Raw data parameters:
        Length: 2365314 elements
        Sample rate: 78.125 kHz
        Duration: 30.28s

Downsampled data parameters:
        Downsampling factor: 2
        Length: 1182657 elements
        Sample rate: 39.062 kHz

GMM has not been fit

PSDs have not been calculated

wnHMM has not been fit

arHMM has not been fit

Before fitting the wnHMM and arHMM, we must come up with initial guesses for the various parameters to be fit. Instead of jumping straight to fitting these parameters, we have developed a method to obtain a good set of initializations by fitting the distribution of forces and the PSD.

Let’s first look at the distribution of forces as a histogram.

[4]:
switch.plot_force_hist()
plt.show()
_images/tutorial_7_0.png

There is one dominant state at 10 pN as well as a shoulder at 8 pN which corresponds to the second state. We can fit these with a 2 state Gaussian mixture model (GMM). We must initialize the model with guesses for the weight of the two states (0.1 and 0.9), the mean force of the two states (8 and 10) and the standard deviation of each state (0.5 for both). Note that the states are by convention ordered from lowest mean force to high force throughout the entire package.

[5]:
switch.fit_gmm([.1, .9], [8, 10], [.5, .5])

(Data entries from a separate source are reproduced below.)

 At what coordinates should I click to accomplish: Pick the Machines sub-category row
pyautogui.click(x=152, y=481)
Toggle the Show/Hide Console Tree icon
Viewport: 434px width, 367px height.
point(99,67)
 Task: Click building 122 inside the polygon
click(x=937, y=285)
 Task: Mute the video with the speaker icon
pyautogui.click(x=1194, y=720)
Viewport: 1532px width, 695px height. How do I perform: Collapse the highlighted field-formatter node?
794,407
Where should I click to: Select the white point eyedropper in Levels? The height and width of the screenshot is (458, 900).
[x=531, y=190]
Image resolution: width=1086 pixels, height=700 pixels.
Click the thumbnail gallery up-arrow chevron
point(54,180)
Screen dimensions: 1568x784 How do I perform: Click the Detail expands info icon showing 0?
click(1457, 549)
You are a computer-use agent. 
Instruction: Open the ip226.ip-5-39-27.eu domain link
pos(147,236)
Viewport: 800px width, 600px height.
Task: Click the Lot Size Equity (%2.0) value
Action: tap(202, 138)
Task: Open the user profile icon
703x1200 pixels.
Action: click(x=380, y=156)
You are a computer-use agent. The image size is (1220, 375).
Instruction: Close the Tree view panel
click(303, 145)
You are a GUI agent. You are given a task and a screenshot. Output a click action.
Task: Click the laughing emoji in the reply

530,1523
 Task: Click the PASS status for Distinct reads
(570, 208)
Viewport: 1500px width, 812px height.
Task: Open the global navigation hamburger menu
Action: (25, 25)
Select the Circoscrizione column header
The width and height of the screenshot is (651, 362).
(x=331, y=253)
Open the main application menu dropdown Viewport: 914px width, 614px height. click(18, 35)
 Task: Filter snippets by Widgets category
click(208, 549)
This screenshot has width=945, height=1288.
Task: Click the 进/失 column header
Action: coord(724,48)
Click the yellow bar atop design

switch.plot_force_hist(color="grey")
switch.plot_gmm_pdf()
plt.show()
_images/tutorial_9_0.png

The GMM appears to have fit the two states well. The fit results are stored in the Switching object, which can be seen if we print the object again.

[6]:
print(switch)
Switching object for file data\20220411-172711 Marker tether1-1.h5

Raw data parameters:
        Length: 2365314 elements
        Sample rate: 78.125 kHz
        Duration: 30.28s

Downsampled data parameters:
        Downsampling factor: 2
        Length: 1182657 elements
        Sample rate: 39.062 kHz

GMM has been fit with:
        Probabilities = 4.2%, 95.8%
        Means = 8.4 pN, 10.3 pN
        Std dev = 0.49 pN, 0.64 pN

PSDs have not been calculated

wnHMM has not been fit

arHMM has not been fit

Additionally, the PSD must be calculated and fit to initialize the wnHMM and arHMM. Let’s calculate and plot the PSDs.

[7]:
switch.calculate_psd()
switch.plot_psd()
plt.margins(x=0)
plt.show()
_images/tutorial_13_0.png

The PSD is the sum of two Lorentzians resulting from the molecular switching and the autocorrelation of the optical tweezer. We can fit this which requires initial guesses for the lower frequency Lorentzian (\(A=10^{-2}\) and \(f_c=10\)) and the higher frequency Lorentzian (\(A=3\times10^{-5}\) and \(f_c=5000\)).

[8]:
switch.fit_psd(1e-2, 10, 3e-5, 5e3)

switch.plot_psd()
plt.margins(x=0)
plt.xlim(None, None)
plt.autoscale(False)
switch.plot_psd_fit()
plt.show()
_images/tutorial_15_0.png

The fit once again appears good and the fit results are stored inside the Switching object. We can now fit the wnHMM and arHMM. Note that each may take several minutes to run.

[9]:
switch.fit_wnhmm()
[10]:
switch.fit_arhmm()

In order to not have to rerun the full analysis, we can save the object to disk and also reload from disk with the save and reload methods.

[11]:
#switch = switch.save("tether1-1_switching.h5")
#switch = ot.Switching.reload("tether1-1_switching.h5")

We can compare the wnHMM and the arHMM fits by examining plots of the folding survival rate.

[12]:
fig, (ax1, ax2) = plt.subplots(1, 2, figsize=(6,3), layout="constrained")

switch.plot_folding_surv(ax=ax1)
switch.plot_folding_rate(ax=ax1)

switch.plot_folding_surv(wnhmm=True, ax=ax2)
switch.plot_folding_rate(wnhmm=True, ax=ax2)

ax1.set_title("arHMM")
ax2.set_title("wnHMM")
plt.show()
_images/tutorial_22_0.png